+++ RECORDS FOR THE TASK

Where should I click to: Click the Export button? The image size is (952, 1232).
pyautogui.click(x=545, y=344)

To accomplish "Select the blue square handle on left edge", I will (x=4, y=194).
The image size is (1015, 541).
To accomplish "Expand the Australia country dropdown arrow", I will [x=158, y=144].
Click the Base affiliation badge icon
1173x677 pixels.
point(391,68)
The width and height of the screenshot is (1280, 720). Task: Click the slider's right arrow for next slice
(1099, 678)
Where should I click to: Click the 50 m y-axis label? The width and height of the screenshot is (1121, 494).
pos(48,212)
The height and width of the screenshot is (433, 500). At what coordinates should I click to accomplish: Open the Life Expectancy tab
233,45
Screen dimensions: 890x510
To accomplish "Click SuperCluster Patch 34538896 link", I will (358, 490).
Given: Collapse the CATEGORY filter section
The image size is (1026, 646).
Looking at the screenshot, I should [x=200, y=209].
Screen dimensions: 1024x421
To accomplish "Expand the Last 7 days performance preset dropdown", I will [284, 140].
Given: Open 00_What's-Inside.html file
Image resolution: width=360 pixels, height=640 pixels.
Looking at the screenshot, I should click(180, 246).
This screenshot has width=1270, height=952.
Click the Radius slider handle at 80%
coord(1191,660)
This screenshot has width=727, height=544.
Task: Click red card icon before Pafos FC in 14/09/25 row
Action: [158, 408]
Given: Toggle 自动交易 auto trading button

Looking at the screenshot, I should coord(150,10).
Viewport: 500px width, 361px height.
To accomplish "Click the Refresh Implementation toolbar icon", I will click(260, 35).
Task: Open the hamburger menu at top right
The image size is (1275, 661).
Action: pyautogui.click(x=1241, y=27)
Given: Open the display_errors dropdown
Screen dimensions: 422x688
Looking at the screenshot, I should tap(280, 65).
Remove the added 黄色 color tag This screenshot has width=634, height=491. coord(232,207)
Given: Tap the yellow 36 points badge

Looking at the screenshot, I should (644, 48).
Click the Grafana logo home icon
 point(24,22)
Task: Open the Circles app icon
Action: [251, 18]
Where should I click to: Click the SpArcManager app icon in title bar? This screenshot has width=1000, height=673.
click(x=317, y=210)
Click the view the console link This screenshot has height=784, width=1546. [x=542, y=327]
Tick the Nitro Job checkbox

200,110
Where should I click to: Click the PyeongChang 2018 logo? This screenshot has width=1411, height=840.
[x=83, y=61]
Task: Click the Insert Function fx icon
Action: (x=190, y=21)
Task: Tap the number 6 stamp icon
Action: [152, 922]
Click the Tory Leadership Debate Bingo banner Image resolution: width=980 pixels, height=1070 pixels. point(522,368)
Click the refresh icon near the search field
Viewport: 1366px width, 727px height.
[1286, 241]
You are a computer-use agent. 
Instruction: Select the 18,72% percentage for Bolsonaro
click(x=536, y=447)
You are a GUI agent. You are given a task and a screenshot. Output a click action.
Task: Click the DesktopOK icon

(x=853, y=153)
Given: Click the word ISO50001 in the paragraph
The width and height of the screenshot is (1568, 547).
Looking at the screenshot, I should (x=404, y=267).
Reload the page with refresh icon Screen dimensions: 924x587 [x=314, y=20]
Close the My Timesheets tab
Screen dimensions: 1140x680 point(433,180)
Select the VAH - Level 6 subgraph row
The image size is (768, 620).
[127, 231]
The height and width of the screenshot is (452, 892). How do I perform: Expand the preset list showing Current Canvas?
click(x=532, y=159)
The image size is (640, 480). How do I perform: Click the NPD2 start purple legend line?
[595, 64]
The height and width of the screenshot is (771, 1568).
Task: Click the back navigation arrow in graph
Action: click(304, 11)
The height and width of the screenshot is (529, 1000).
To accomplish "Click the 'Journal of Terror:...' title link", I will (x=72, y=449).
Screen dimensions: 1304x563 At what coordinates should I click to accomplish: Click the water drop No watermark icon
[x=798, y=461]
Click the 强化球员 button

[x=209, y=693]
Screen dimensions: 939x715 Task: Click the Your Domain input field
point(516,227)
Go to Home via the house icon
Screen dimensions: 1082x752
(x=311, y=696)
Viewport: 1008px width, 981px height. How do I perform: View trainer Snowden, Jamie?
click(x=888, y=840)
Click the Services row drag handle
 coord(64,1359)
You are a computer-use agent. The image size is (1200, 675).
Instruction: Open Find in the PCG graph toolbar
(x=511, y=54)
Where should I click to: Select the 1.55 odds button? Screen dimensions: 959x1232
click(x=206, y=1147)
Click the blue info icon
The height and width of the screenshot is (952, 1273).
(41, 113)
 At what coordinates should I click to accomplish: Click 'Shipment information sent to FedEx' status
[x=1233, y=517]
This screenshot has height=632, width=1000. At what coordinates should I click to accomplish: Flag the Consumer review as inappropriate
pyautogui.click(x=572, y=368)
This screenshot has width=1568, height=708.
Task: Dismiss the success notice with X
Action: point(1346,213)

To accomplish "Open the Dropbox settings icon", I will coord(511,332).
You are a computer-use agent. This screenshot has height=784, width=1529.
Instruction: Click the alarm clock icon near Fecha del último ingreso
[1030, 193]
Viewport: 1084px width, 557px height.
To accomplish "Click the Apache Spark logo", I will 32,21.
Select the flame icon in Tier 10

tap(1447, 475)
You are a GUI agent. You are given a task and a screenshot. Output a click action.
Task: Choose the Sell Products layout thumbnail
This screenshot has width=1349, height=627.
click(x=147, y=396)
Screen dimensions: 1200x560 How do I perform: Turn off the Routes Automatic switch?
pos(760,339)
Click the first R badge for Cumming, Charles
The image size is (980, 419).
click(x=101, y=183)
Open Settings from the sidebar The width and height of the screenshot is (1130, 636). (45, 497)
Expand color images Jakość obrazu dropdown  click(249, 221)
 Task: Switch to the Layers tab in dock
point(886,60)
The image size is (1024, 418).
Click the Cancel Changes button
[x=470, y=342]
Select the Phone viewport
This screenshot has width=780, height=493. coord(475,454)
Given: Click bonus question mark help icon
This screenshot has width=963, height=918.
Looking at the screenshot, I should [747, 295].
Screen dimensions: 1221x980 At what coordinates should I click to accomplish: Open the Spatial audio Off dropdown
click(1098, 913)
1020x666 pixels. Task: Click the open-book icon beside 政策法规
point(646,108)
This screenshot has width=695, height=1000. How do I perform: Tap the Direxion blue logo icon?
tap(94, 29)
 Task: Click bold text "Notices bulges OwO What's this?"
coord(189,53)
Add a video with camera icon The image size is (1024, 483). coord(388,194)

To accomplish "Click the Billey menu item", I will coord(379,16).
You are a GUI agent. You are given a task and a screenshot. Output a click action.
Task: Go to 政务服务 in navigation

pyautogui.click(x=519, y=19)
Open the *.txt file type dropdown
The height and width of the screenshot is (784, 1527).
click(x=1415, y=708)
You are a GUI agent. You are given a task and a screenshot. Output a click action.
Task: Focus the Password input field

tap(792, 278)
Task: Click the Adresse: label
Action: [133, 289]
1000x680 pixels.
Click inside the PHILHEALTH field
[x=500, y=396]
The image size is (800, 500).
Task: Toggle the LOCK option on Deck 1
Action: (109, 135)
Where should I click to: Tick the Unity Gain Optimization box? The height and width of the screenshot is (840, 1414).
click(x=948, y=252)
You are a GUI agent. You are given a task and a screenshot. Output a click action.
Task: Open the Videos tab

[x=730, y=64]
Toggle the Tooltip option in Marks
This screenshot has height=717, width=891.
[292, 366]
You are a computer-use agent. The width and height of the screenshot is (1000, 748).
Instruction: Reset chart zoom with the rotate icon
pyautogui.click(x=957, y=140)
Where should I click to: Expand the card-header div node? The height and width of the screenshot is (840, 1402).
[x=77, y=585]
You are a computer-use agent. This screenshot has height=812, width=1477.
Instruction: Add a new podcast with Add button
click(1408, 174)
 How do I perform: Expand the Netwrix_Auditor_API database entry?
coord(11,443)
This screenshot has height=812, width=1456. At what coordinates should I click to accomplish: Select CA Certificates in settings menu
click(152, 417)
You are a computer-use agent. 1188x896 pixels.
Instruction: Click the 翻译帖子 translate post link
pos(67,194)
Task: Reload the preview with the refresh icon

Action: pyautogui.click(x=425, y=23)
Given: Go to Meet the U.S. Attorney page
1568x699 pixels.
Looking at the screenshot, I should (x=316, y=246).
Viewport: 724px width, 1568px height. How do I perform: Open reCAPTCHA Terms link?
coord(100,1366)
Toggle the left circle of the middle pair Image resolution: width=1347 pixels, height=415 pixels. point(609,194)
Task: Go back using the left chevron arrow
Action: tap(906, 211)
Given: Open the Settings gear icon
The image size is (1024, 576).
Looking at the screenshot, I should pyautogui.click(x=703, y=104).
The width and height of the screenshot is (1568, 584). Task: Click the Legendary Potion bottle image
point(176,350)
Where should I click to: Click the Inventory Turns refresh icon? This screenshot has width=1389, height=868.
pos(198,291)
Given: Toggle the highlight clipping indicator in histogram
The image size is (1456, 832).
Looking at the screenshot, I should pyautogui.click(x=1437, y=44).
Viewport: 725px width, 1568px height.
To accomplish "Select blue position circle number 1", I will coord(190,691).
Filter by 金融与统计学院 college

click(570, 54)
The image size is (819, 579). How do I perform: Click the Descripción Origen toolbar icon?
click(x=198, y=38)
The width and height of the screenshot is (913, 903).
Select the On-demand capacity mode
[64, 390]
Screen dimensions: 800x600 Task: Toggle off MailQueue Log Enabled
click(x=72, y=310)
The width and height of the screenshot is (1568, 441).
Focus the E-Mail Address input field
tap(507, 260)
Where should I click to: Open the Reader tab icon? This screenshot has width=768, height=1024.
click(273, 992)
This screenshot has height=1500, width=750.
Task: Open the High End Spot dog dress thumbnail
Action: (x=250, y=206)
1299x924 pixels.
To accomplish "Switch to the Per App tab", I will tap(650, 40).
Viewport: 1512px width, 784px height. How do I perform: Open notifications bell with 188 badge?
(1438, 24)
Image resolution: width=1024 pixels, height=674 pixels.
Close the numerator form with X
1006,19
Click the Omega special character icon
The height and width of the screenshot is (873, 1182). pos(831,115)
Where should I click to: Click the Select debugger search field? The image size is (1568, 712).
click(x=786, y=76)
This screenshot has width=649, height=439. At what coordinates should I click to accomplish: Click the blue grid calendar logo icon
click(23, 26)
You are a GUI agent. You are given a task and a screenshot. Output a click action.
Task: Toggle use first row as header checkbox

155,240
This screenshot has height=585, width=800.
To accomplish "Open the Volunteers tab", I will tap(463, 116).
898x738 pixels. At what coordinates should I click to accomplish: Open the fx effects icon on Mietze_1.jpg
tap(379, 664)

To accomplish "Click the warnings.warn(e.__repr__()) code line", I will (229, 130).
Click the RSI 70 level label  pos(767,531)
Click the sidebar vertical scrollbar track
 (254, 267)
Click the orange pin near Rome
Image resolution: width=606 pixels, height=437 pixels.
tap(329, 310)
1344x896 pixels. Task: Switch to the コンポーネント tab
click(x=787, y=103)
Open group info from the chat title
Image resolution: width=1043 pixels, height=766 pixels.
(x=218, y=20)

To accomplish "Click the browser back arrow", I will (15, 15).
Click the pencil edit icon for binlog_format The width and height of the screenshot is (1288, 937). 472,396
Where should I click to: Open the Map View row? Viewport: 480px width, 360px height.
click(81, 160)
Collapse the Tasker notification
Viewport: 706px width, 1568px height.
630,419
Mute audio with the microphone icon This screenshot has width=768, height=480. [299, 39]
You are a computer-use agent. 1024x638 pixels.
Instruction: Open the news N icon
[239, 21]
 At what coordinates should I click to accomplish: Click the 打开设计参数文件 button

++++++

Exactly how many lines of the listing above hold the word "page"? Give the number alone.

2